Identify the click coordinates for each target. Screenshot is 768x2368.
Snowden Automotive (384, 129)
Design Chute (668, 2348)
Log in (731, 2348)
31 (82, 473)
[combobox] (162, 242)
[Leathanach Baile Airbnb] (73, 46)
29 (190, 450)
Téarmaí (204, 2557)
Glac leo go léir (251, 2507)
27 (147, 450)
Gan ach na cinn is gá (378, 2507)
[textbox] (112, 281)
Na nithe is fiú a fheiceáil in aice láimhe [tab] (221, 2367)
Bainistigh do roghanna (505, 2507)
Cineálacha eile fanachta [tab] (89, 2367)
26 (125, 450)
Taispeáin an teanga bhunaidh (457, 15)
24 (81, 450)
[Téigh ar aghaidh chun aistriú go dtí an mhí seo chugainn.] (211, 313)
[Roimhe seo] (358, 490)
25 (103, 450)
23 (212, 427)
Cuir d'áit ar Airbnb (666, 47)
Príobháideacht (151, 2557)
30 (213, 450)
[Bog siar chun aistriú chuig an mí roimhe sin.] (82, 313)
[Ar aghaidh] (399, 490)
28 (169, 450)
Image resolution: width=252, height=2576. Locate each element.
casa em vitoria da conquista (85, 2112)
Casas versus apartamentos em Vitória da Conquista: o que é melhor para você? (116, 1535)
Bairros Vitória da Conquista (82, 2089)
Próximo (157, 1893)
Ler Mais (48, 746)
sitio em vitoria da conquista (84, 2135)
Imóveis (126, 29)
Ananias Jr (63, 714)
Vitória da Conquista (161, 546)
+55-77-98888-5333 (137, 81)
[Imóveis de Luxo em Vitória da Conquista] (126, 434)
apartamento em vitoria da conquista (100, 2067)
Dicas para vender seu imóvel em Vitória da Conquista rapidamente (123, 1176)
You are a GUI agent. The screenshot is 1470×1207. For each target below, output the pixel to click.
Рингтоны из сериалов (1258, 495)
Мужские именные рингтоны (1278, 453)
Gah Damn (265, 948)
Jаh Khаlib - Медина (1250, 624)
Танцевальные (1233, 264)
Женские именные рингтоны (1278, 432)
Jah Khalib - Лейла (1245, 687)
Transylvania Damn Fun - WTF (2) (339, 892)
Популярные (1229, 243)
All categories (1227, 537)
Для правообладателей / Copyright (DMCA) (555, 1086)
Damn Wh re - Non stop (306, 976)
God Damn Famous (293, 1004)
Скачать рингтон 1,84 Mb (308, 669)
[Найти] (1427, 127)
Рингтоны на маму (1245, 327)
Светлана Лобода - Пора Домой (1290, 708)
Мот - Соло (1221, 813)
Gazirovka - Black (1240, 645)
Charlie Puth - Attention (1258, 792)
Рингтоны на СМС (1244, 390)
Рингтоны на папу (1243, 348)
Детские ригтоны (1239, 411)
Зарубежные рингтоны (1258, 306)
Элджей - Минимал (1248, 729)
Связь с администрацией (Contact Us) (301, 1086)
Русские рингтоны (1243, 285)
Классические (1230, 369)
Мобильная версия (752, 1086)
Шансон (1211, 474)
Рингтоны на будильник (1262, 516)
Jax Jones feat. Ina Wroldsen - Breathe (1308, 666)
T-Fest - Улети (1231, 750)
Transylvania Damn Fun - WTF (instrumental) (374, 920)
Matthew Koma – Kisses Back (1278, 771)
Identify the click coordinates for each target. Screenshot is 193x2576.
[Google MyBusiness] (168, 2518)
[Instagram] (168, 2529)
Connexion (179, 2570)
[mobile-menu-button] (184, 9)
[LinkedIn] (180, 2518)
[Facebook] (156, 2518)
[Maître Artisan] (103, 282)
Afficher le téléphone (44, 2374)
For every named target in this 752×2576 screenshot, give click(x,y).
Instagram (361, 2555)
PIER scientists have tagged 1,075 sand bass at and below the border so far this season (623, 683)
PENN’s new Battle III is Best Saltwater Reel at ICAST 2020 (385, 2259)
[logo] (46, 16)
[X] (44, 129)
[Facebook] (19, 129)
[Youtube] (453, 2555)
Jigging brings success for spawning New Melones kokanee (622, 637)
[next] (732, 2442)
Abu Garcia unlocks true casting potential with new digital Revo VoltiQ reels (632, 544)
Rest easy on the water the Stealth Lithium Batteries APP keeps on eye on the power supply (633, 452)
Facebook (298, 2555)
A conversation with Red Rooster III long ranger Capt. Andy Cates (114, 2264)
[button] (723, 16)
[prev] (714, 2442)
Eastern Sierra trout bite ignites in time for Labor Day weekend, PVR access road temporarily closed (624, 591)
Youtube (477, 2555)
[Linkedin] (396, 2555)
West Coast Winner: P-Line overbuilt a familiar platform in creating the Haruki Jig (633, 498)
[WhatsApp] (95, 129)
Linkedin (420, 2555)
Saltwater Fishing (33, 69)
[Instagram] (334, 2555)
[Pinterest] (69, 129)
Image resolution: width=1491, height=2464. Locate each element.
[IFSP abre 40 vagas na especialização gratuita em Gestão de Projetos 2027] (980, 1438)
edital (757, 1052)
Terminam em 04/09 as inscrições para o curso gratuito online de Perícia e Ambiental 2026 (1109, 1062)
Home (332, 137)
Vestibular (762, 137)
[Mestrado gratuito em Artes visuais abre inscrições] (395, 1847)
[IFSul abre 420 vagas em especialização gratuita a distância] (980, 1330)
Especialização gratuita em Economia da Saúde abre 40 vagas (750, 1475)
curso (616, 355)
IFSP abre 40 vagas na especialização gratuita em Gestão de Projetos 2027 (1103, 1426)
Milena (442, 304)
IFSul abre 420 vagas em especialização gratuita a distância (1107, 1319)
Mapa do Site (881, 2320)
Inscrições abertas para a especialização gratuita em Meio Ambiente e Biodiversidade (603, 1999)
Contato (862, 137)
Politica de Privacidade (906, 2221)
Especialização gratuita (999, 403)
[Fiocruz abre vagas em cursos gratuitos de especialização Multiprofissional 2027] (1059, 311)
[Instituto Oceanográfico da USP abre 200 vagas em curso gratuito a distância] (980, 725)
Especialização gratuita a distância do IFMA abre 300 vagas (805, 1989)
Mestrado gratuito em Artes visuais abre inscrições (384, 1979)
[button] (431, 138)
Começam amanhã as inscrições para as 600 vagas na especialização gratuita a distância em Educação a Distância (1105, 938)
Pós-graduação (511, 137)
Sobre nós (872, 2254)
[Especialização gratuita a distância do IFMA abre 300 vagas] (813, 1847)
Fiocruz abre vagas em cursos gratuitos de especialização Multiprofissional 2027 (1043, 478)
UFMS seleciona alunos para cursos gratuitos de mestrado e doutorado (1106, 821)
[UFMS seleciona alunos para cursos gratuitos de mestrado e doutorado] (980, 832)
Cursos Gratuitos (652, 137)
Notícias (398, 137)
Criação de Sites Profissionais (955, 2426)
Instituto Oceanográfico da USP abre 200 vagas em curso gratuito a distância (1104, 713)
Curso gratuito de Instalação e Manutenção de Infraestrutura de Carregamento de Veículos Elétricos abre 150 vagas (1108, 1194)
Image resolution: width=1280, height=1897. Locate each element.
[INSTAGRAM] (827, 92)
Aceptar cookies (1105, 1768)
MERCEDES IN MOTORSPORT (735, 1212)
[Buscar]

**THE PROBLEM**
Copy out all lines of the material containing the word "Gestão".

**SOLUTION BELOW**
[IFSP abre 40 vagas na especialização gratuita em Gestão de Projetos 2027] (980, 1438)
IFSP abre 40 vagas na especialização gratuita em Gestão de Projetos 2027 (1103, 1426)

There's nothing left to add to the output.